▶ TASK INSTRUCTIONS: Set out exactly every line of the entries below, starting at the line that holds "This screenshot has height=923, width=1316." and stopping after the line that holds "Click the Line spacing 1 input field".

▶ MATERIAL SUPPLIED:
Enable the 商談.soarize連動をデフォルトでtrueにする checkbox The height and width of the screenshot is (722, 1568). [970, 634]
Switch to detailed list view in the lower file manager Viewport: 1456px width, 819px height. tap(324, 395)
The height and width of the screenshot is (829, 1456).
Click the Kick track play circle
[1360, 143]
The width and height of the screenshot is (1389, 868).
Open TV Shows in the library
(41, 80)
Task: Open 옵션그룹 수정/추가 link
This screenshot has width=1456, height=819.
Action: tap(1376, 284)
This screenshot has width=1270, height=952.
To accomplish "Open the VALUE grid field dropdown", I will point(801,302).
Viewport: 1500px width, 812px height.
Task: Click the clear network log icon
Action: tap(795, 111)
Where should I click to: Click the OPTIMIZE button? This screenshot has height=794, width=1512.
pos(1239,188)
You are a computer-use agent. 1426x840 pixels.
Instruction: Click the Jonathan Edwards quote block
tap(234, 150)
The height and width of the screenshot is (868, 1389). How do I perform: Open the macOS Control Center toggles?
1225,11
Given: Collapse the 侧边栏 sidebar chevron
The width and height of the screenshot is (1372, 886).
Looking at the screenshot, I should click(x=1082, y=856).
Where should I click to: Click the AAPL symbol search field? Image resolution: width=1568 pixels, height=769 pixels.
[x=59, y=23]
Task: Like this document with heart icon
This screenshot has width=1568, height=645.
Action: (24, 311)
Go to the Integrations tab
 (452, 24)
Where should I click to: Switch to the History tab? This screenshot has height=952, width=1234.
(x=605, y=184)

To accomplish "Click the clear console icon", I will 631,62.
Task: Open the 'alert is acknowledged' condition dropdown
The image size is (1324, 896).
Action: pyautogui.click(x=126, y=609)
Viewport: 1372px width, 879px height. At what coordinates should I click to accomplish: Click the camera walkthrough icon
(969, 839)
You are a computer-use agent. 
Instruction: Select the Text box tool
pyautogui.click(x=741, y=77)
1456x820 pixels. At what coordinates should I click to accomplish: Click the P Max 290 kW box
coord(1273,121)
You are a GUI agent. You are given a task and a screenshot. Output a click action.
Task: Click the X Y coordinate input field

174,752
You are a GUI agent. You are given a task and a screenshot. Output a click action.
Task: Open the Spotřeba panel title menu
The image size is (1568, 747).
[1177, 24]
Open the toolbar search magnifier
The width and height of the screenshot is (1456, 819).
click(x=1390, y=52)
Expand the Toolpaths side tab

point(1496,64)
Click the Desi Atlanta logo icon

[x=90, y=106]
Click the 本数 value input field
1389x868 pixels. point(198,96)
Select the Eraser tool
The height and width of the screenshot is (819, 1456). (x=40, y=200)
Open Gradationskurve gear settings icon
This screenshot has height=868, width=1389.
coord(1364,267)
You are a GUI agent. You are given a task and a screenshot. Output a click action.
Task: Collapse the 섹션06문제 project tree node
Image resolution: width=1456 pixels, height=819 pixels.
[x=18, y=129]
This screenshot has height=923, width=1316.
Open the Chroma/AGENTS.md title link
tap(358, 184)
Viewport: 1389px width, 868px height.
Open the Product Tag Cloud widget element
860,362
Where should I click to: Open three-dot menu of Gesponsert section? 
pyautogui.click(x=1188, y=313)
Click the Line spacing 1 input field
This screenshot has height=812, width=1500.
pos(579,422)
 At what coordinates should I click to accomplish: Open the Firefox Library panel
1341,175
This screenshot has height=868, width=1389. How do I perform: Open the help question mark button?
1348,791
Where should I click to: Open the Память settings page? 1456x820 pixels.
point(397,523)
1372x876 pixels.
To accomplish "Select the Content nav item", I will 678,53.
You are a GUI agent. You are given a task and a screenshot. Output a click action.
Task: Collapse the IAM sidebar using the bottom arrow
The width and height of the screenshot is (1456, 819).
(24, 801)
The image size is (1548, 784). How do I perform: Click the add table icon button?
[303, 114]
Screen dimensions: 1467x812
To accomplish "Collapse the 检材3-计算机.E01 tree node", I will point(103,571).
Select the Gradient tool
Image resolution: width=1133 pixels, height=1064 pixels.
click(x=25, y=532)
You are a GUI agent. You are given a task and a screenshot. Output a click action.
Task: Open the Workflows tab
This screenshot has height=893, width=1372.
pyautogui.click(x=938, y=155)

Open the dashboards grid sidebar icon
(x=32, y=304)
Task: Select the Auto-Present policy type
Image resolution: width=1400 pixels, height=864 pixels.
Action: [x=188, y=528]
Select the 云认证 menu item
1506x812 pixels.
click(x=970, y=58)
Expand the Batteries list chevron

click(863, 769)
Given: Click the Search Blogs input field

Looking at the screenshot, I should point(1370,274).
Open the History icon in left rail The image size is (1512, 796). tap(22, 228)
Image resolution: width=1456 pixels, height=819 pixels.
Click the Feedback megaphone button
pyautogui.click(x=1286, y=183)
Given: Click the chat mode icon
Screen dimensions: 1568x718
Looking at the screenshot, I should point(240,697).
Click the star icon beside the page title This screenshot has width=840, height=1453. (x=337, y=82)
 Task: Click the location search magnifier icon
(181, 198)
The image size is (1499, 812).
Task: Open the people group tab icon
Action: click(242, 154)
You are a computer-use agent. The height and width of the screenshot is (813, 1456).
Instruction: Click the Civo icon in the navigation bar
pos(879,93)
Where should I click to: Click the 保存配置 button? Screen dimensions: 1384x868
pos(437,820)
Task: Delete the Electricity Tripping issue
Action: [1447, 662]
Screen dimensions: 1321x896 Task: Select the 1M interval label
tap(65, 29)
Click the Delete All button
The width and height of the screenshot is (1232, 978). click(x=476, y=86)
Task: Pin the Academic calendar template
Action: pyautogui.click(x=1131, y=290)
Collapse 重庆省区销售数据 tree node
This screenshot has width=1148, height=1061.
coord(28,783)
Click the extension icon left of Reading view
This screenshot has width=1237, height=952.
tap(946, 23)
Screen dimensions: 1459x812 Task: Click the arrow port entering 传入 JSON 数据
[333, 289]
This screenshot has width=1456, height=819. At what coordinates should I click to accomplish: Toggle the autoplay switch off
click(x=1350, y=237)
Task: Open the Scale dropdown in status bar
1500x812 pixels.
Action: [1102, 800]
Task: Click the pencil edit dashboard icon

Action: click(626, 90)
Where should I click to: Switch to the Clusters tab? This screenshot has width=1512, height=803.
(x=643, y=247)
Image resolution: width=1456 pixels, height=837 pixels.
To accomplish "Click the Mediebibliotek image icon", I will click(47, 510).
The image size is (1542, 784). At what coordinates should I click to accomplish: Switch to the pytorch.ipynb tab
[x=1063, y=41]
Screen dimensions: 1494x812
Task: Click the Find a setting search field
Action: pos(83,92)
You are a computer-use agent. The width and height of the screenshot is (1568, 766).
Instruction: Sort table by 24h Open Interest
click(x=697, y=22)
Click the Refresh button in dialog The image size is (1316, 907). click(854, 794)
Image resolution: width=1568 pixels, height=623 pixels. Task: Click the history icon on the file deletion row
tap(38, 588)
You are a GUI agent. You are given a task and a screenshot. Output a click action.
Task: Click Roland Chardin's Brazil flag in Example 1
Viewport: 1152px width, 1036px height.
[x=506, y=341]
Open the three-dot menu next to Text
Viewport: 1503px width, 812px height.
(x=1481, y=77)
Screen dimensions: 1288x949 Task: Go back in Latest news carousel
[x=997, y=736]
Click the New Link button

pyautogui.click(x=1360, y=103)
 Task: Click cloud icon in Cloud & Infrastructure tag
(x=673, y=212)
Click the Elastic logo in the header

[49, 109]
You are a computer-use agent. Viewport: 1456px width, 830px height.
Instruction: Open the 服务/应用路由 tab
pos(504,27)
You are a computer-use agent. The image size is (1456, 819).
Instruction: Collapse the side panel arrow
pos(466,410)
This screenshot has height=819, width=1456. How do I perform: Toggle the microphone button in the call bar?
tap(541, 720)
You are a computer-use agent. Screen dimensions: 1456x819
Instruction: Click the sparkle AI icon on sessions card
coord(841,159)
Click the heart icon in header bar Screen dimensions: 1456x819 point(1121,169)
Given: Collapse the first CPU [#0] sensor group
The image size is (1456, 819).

▶ SOLUTION:
This screenshot has height=923, width=1316.
Open the Chroma/AGENTS.md title link
tap(358, 184)
Viewport: 1389px width, 868px height.
Open the Product Tag Cloud widget element
860,362
Where should I click to: Open three-dot menu of Gesponsert section? 
pyautogui.click(x=1188, y=313)
Click the Line spacing 1 input field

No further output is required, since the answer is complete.